A joint report published by Action on Smoking (ASH), the Obesity Health Alliance (OHA) and Alcohol Health Alliance (AHA) shows the similarities between tobacco industry tactics and those of other health-harming products, and highlights how these industries are currently profiting from ill-health, while the public pay the price in poor health.

We need to harness the lessons we have learnt from tackling tobacco harm and apply them to tackling the illness – and death – caused by consumption of other harmful products. For example, with around 66% of the population being overweight, the consumption of unhealthy food and drink is a very real public health problem. In fact, Nesta’s blueprint for halving obesity already makes it possible to identify the most effective policy interventions to use and at what scale to reduce obesity.

So, if we know what works, why aren’t we making the progress we want to make and seeing the number of people who are experiencing preventable ill-health fall? How do certain individuals, groups and organisations work to shift the public and political view against the interests of improving health?
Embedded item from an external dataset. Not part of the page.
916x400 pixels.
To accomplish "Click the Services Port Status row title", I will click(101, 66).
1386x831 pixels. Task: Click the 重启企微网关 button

Crying ‘nanny state’ is a way of crushing sensible public discussion. People absolutely should have freedom of choice, but the reality is that far from giving people this freedom, industry tactics have taken it away; real freedom of choice is allowing people to live in an environment where choosing to live healthier is affordable, accessible and desirable.

We need not only to recognise and counter the tactics used by industry but also ensure that policy itself is kept free from industry influence so that it can be developed and implemented in a way that will truly improve the public’s health.

At the local level, we have used licencing and planning policy as one of a range of ways to tackle the rising rates of obesity. For example in Gateshead, planning policies to restrict hot food takeaways in areas of deprivation have been shown to reduce childhood obesity. Meanwhile, councils across the UK have taken action to restrict advertising and marketing of harmful products on council owned property as well as introducing policies on event sponsorship and on working and partnering with industry.  

Advocacy at the local level is fundamental to shaping the public and local political view and engaging citizens more in policy-making so that their interests are heard plays a vital role. Interestingly, contrary to what we hear from industry, when asked, the public expect the Government to intervene in many of these areas. For example, a Kings Fund analysis for NHS70  found that a majority of the public support stronger Government action on public health. The recent British Social Attitudes survey also showed strong and consistent support for so-called nanny state policies.

The Government’s 10 Year Health Plan rightly highlights prevention but what is critical now is that everyone involved in developing and delivering initiatives that support prevention on the ground, can work together to make the ambition a reality. Directors of Public Health are ready and willing to do that work and look forward to helping drive forward the changes, but this local work will of course need to be backed by continued and consistent national policy.